● **Exercise details**: Among the lines below, the one containing "This screenshot has height=699, width=1534." opens the range and the one containing "The height and" closes it. Print that range exactly, without the pictures.

● **Source data**:

******

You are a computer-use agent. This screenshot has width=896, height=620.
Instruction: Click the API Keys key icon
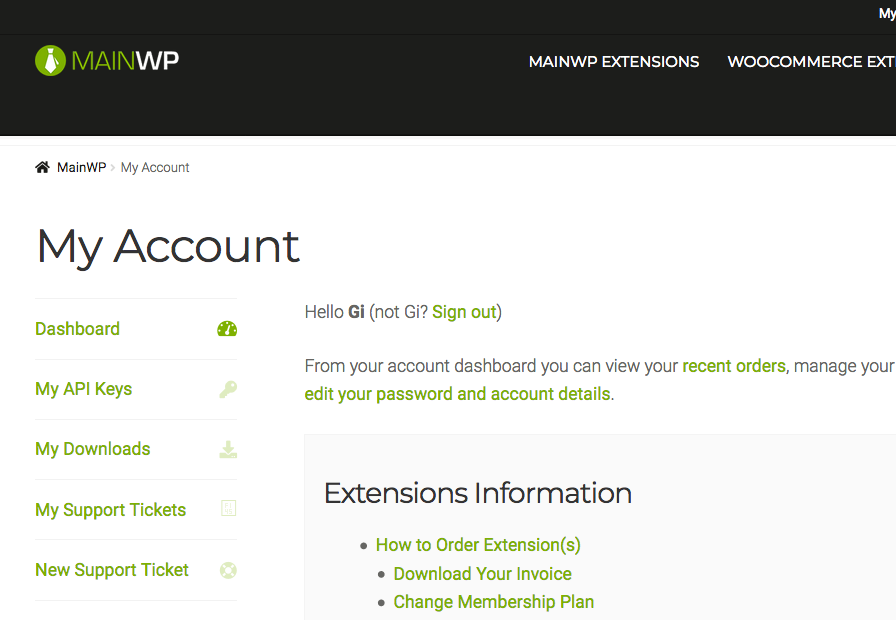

******

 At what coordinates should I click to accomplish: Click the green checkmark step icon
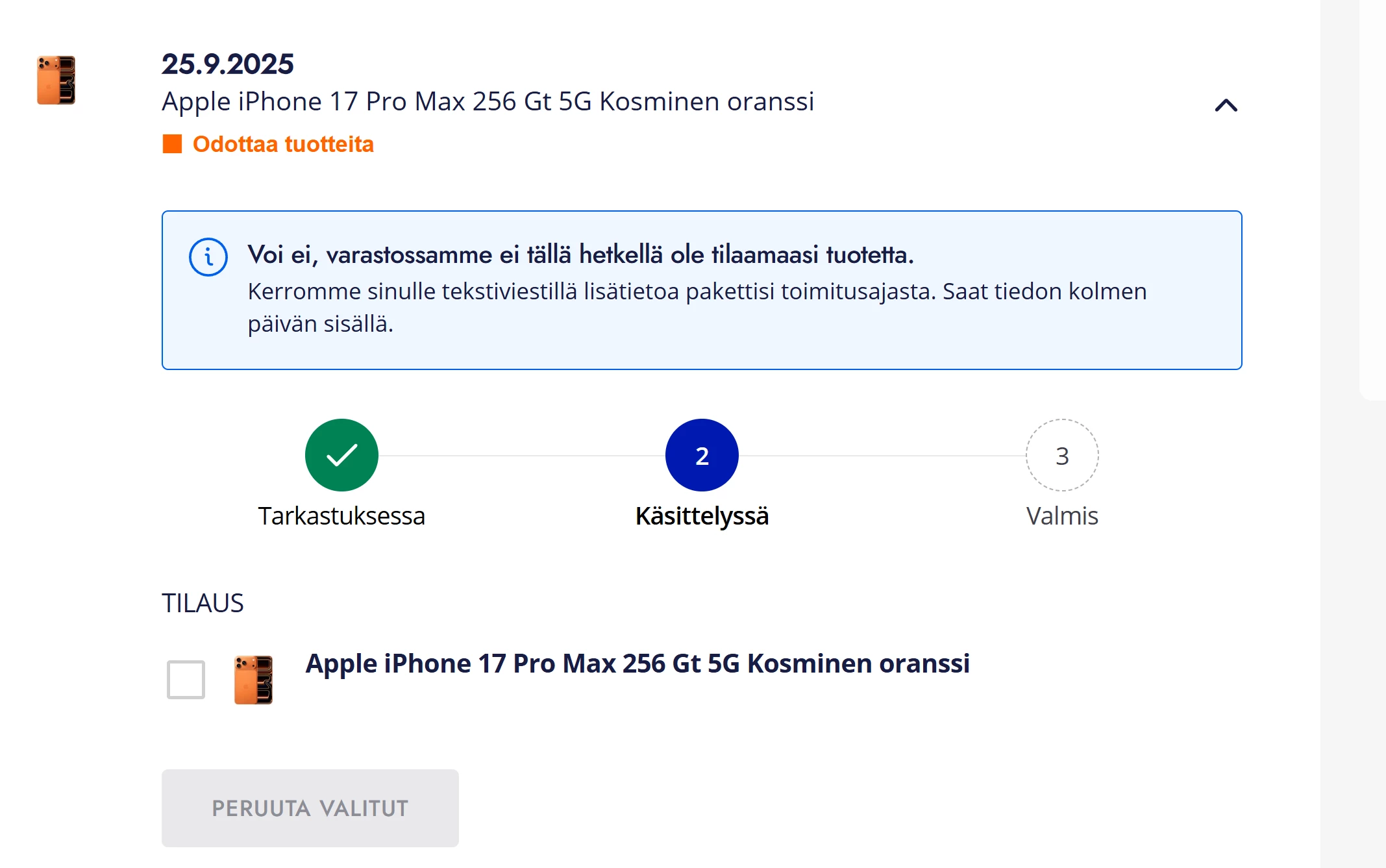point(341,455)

******

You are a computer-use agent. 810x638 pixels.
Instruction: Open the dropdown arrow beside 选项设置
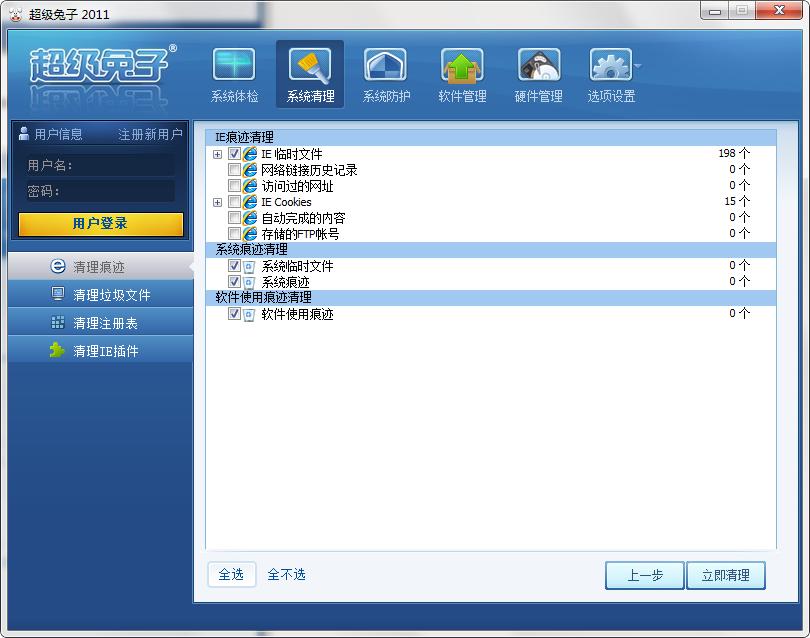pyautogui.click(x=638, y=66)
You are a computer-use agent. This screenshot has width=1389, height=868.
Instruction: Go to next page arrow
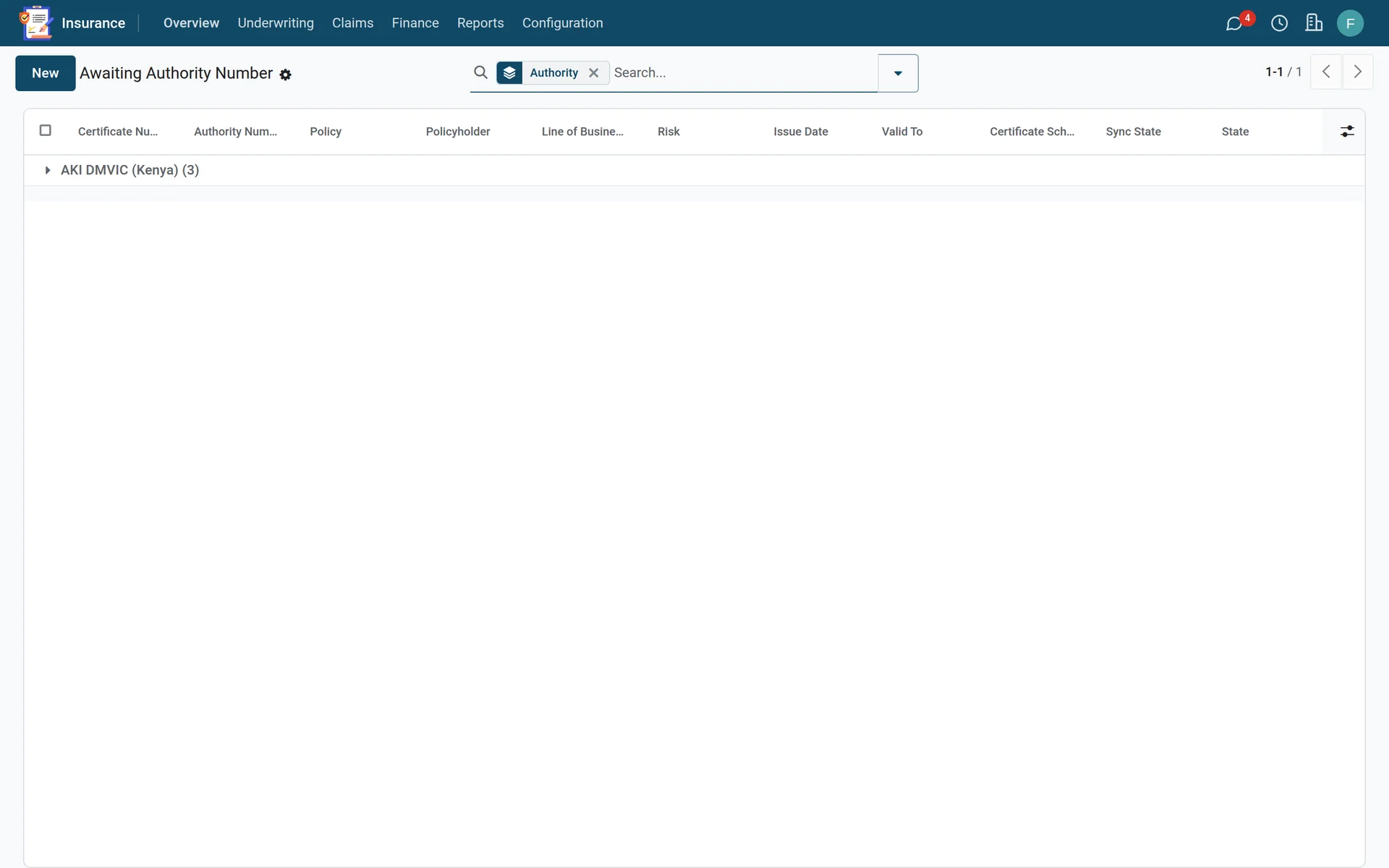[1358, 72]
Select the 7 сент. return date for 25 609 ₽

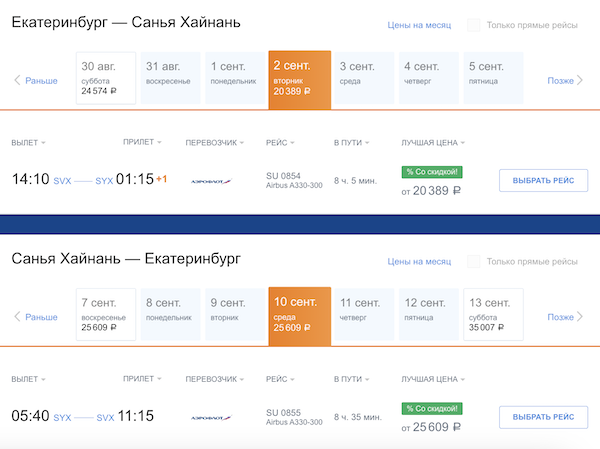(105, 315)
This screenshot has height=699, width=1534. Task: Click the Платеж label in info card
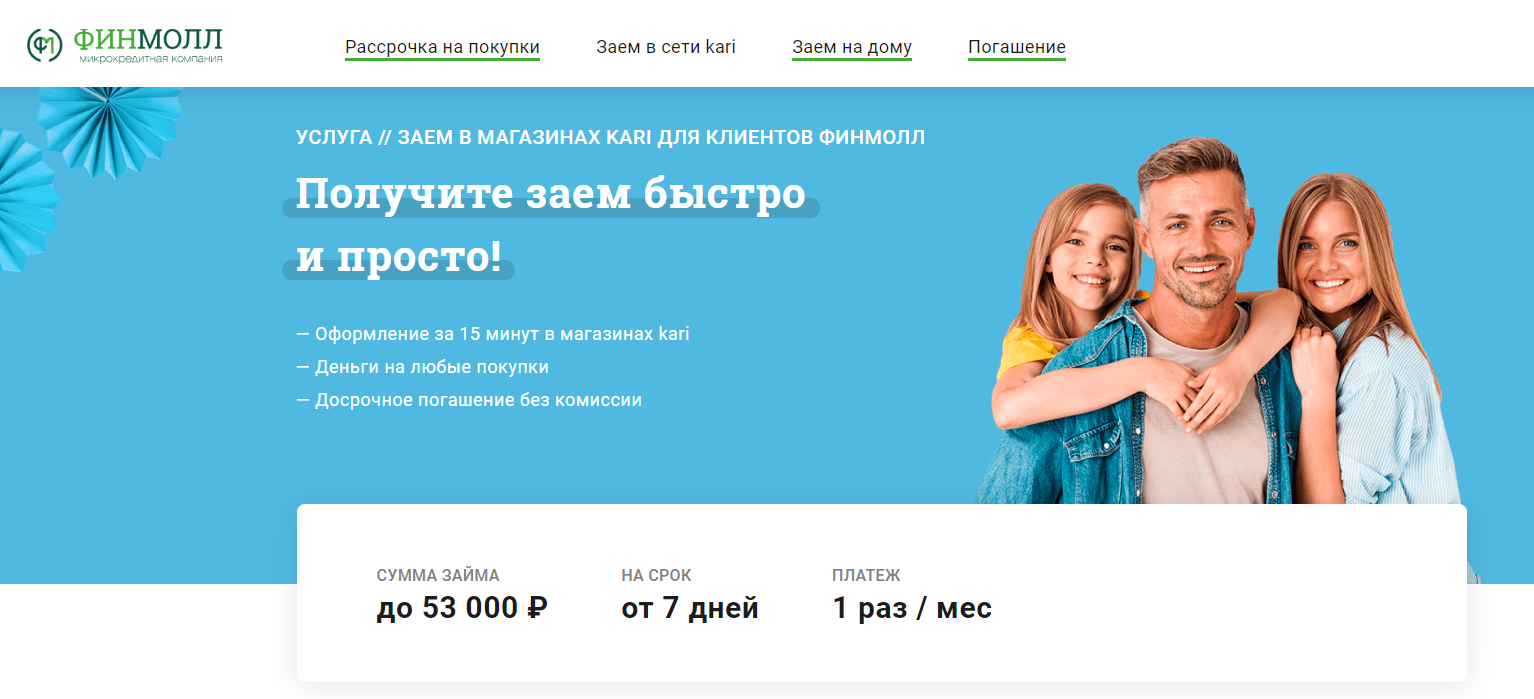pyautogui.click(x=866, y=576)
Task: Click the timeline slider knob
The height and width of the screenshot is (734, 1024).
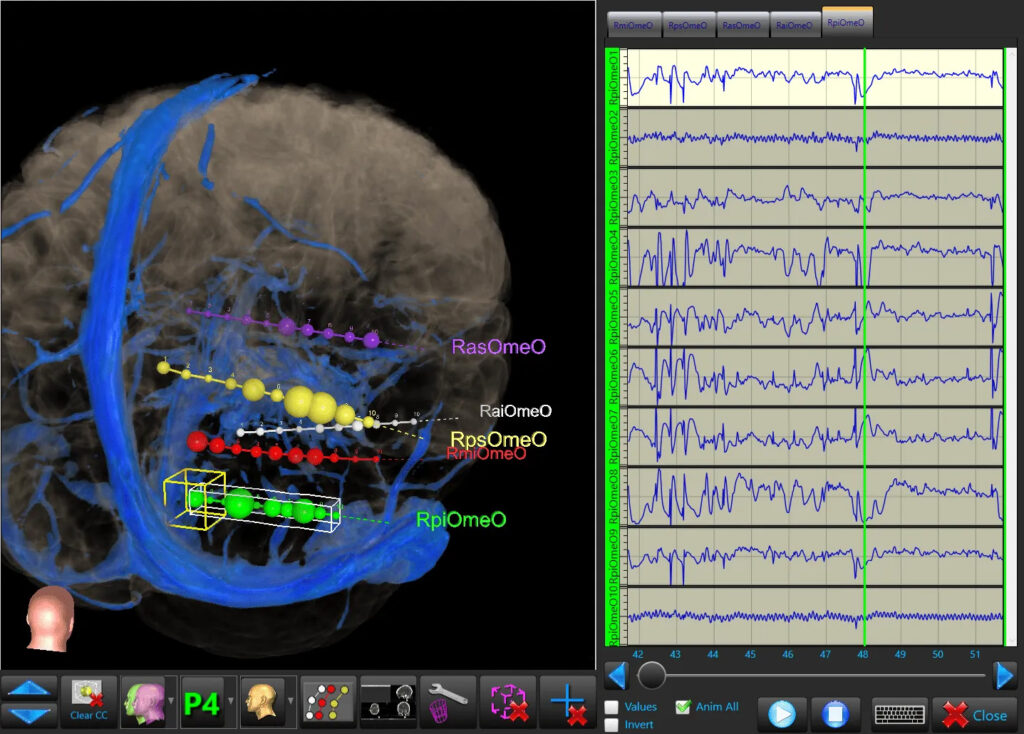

******

● **Task solution**:
This screenshot has height=699, width=1534. Task: Click the Платеж label in info card
pyautogui.click(x=866, y=576)
Task: Click the timeline slider knob
The height and width of the screenshot is (734, 1024).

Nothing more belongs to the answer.